■ WORK INSTRUCTION 1
Copy the passage on napping word for word, starting with "Remember, if you" and going on through "enough at night.".
■ WORK INSTRUCTION 2
Pick up the text on napping and power naps where it stops, and write what comes next.

■ TEXT PROVIDED
If you're a new parent you might use your baby's nap time to get things done, but a power nap for yourself could make the world of difference, leaving you more refreshed and energetic.
"If you're short of sleep and struggling to keep your eyes open, a short nap in the early afternoon can help to restore alertness and improve your mood," assures Espie. "However, a nap taken because you are struggling to stay awake would be considered a 'necessary nap' and not a 'power nap'."
While naps certainly can have short-term benefits, they're no substitute for a proper routine.
"Sleep is not a commodity to be turned off and on as we see fit. Naps don't replace the need for nighttime sleep," Espie stresses.
It's all about timing
One way to improve your sleep behaviour is to plan when to go to bed depending on the time you need to wake up. This ensures you will not wake up mid-cycle during a deep sleep, which could leave you more likely to hit the snooze button.
But if you are looking to take a nap, it's best to keep it short, says Espie.
"If you fall asleep and wake up when you're in deep or slow-wave sleep, it can take some time to awaken before you're fully alert. This is known as 'sleep inertia', and may defeat the purpose of the nap," he explains.
Remember, if you find yourself regularly napping for lengthy periods due to sleep deprivation this is no longer a nap. Espie calls this 'consolidated sleep' - and it means that you're not getting enough at night.
Sleeping on the job
Capsule hotels made up of pod-like rooms have been popular for busy workers in Japan for decades. Similarly, 'nap bars' are popping up around the globe, allowing city workers room rental for up to two hours to rest. As busy working lifestyles become the norm, some companies are even testing the benefits of allowing their employees 20 minutes to recharge at the office, with designated nap spaces being introduced. But how would this affect you day-to-day?
"If we are extremely sleepy during the day then we should stop and take a nap - especially if our jobs require alertness (lorry drivers, for example) - again, this would be an example of a necessary nap rather than a power nap," says Espie.
And caffeine could be particularly helpful here too, he reveals.
"When it comes to reducing sleepiness before driving, research suggests that consuming a strong cup of coffee before napping for 15-20 minutes can improve alertness on waking," he reveals. "This is because it takes 15-20 minutes for the effects of caffeine to kick in, so you experience the restorative napping benefits on top of a caffeine boost."

■ RECORDED DATA

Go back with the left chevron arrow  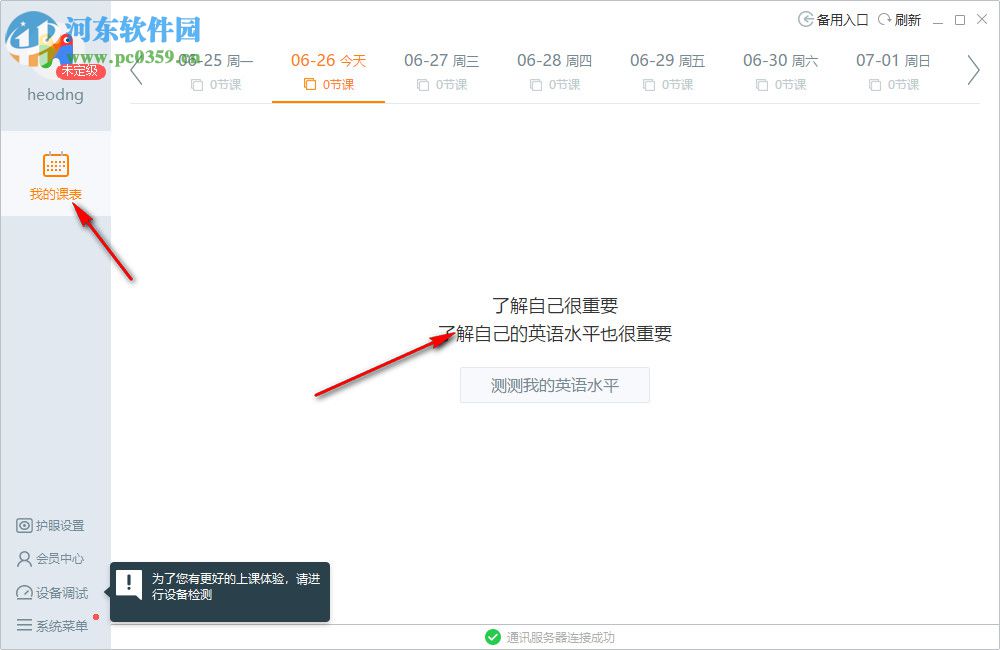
==
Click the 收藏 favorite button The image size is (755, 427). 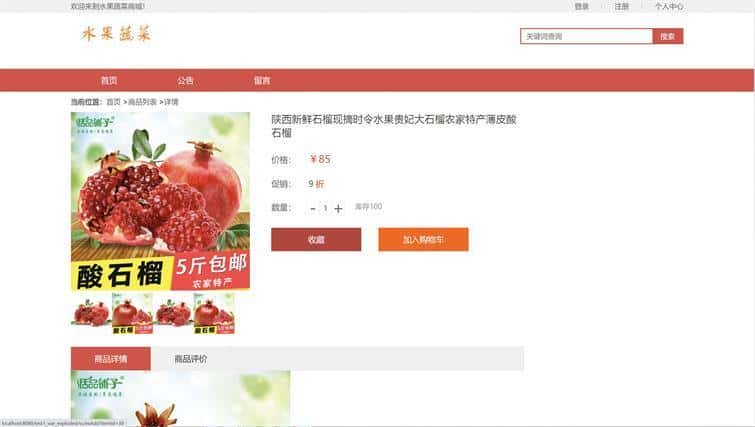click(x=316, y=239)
* * *
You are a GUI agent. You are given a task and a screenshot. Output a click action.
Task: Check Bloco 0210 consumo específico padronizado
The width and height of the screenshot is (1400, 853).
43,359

■ RESULT 1
Remember, if you find yourself regularly napping for lengthy periods due to sleep deprivation this is no longer a nap. Espie calls this 'consolidated sleep' - and it means that you're not getting enough at night.

■ RESULT 2
More than meets the eye
"Perhaps it's because we haven't been getting enough sleep at night, which is not healthy, or maybe because there's an underlying sleep disorder that requires treatment," reveals Espie.
If you often feel the need to fall asleep without warning, it's important to see your GP.
Espie suggests cognitive behavioural therapy (CBT) for those with insomnia, based on extensive clinical trial research.
Finding your rhythm
If you really want to overhaul your sleep schedule and rest in shorter bursts continuously, you could think about whether polyphasic sleep will work for you.
But before you consider such an extreme sleep schedule, it's worth setting a routine. Try limiting your out-of-hours email checking and technology use after a certain point in the evening. You could also invest in a SAD lamp if you don't work somewhere with lots of natural light, as this can have a significant impact on mood and energy levels throughout the day.
"One of the most important things when it comes to sleep is to maintain a regular schedule from day to day. For some people, this will include napping, but for others it will not. It comes down to what works for you," says Espie.
"However, there is no substitute for prioritising nighttime sleep, so it's very important not to get into the habit of using these brief naps as an excuse for short-changing your sleep quota. I wouldn't particularly advocate power naps," he cautions.
In addition, if you're suffering from insomnia, napping during the day can make you less able to get to sleep at bedtime, so should be avoided. And if you do have insomnia, you should be avoiding lie-ins as well to avoid putting your body clock out of synch - sorry!